Posisi redaktur bahasa sudah ada sejak awal Tempo berdiri. Selain Goenawan Mohamad sebagai Pemimpin Redaksi Tempo, adalah Redaktur Bahasa Slamet Djabarudi (almarhum) yang rajin mengoreksi bahasa Indonesia kami, baik di dalam tulisan maupun bahasa sehari-hari.
Namun, meski kami serius, kami percaya perawatan bahasa tidak identik dengan komunikasi yang kaku dan rigid. Dalam pergaulan sehari-hari, kami sangat gemar bermain-main. Di situ ada kreativitas dan kebebasan, sehingga lahirlah kata-kata "baru". Kata-kata baru ini kemudian menjadi bahasa Tempo yang tak jarang meluncur keluar dari wilayah Tempo hingga menjadi bagian dari kosakata bahasa Indonesia sehari-hari.

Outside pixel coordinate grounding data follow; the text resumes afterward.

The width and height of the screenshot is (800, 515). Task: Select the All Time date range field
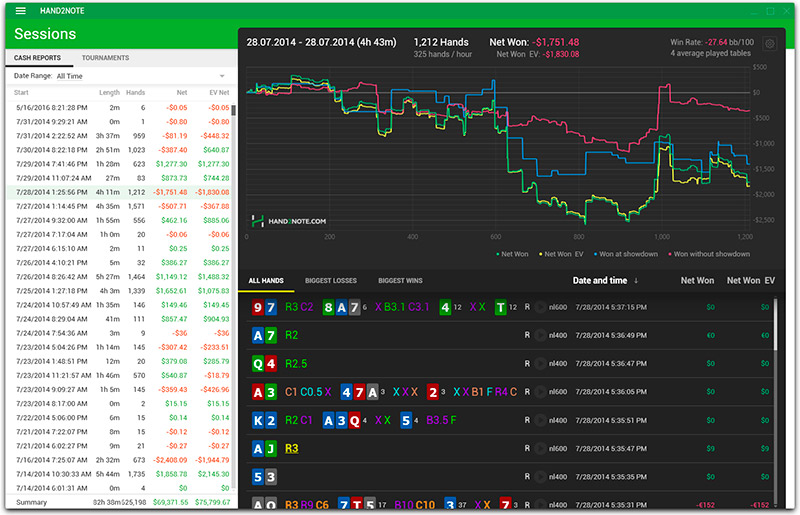[120, 76]
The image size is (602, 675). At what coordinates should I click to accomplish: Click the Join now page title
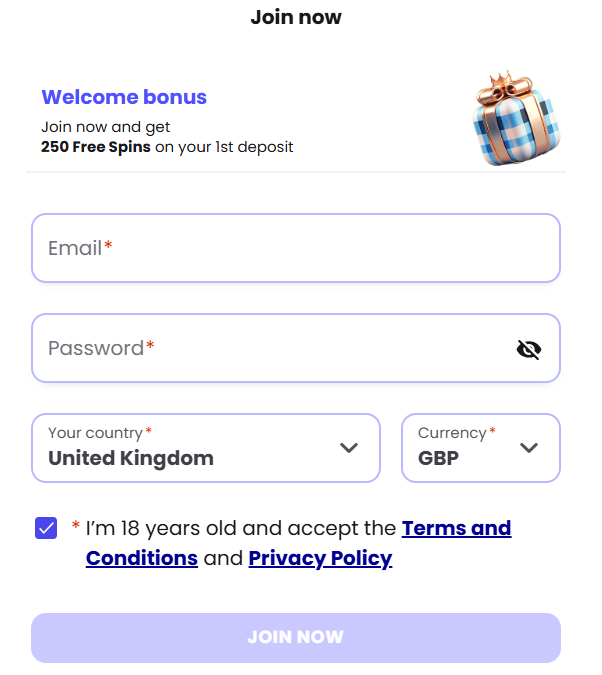coord(296,17)
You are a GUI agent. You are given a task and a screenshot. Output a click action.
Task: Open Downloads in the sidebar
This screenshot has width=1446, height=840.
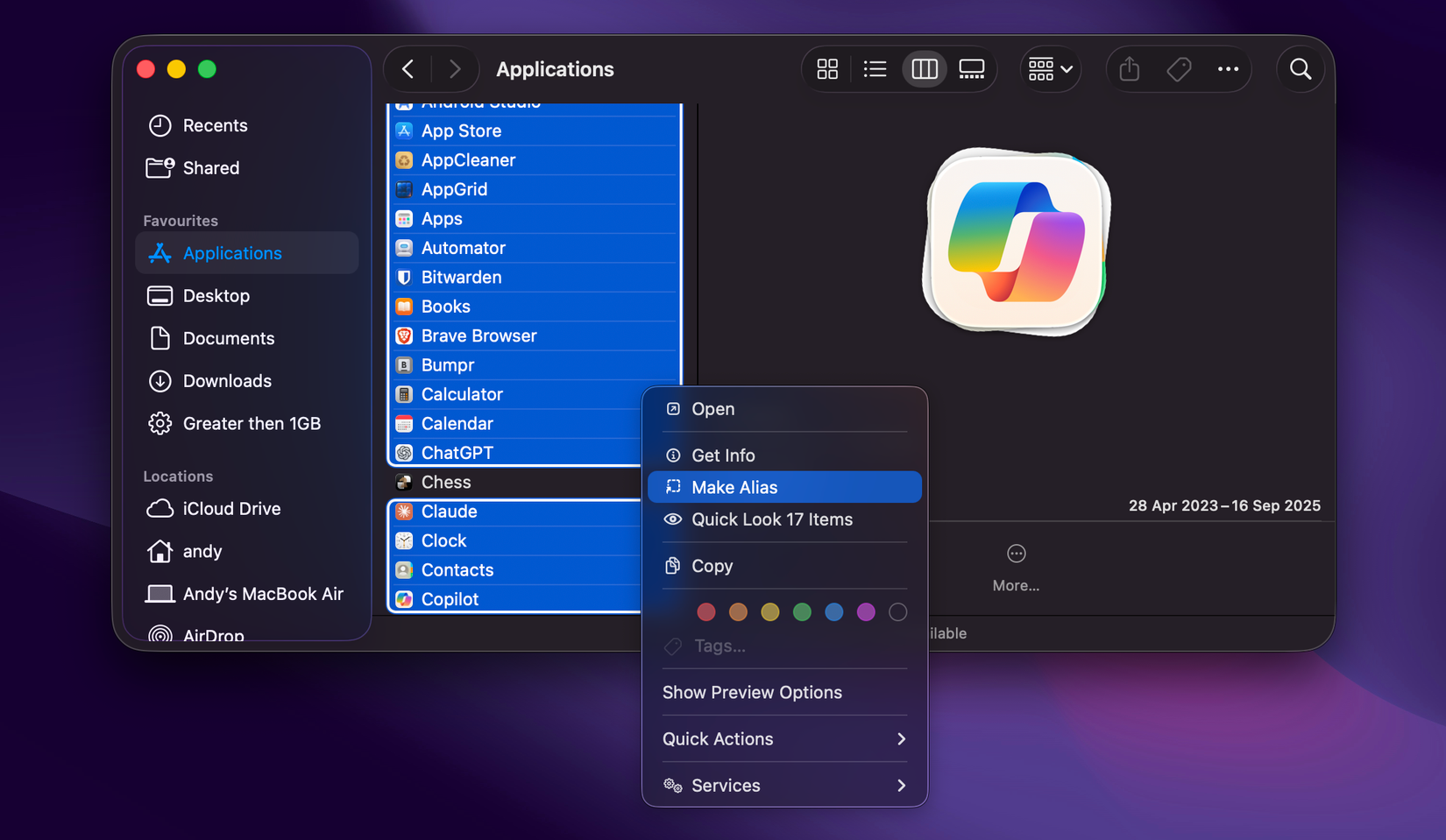(x=227, y=381)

Pada 1970-an, Syu'bah Asa menggunakan kata "berkelindan" sebagai padanan kata "saling mempengaruhi" atau "saling membelit". Dalam laporan utama tentang Ahmadiyah (edisi 21 September 1974), misalnya, ia menulis, "Kesadaran terhadap perbedaan tersebut berkelindan pula dengan beberapa friksi yang terjadi."
Amarzan Loebis, Redaktur Senior Tempo-yang selalu mendorong pemakaian kata arkais yang hanya mengisi kamus-punya cerita lain. Suatu waktu, katanya, Syu'bah kehilangan kata ketika hendak mendeskripsikan penari yang wajahnya "lebih dari cantik, lebih dari molek". "Pokoknya aduhai," ujar Syu'bah. Ya sudah, tulis saja "aduhai". Maka "aduhai", yang sebelumnya hanya muncul dalam karya sastra Melayu lama, jadi populer.
Tempo pula yang memperkenalkan "santai" sebagai padanan relax. Kata ini dipungut dari bahasa Komering-nama suku yang hidup di Sumatera Selatan-oleh Bur Rasuanto, wakil pemimpin redaksi pertama Tempo. Sedangkan kata "konon", dari bahasa Melayu lama, diperkenalkan Goenawan Mohamad sebagai padanan "it is reported".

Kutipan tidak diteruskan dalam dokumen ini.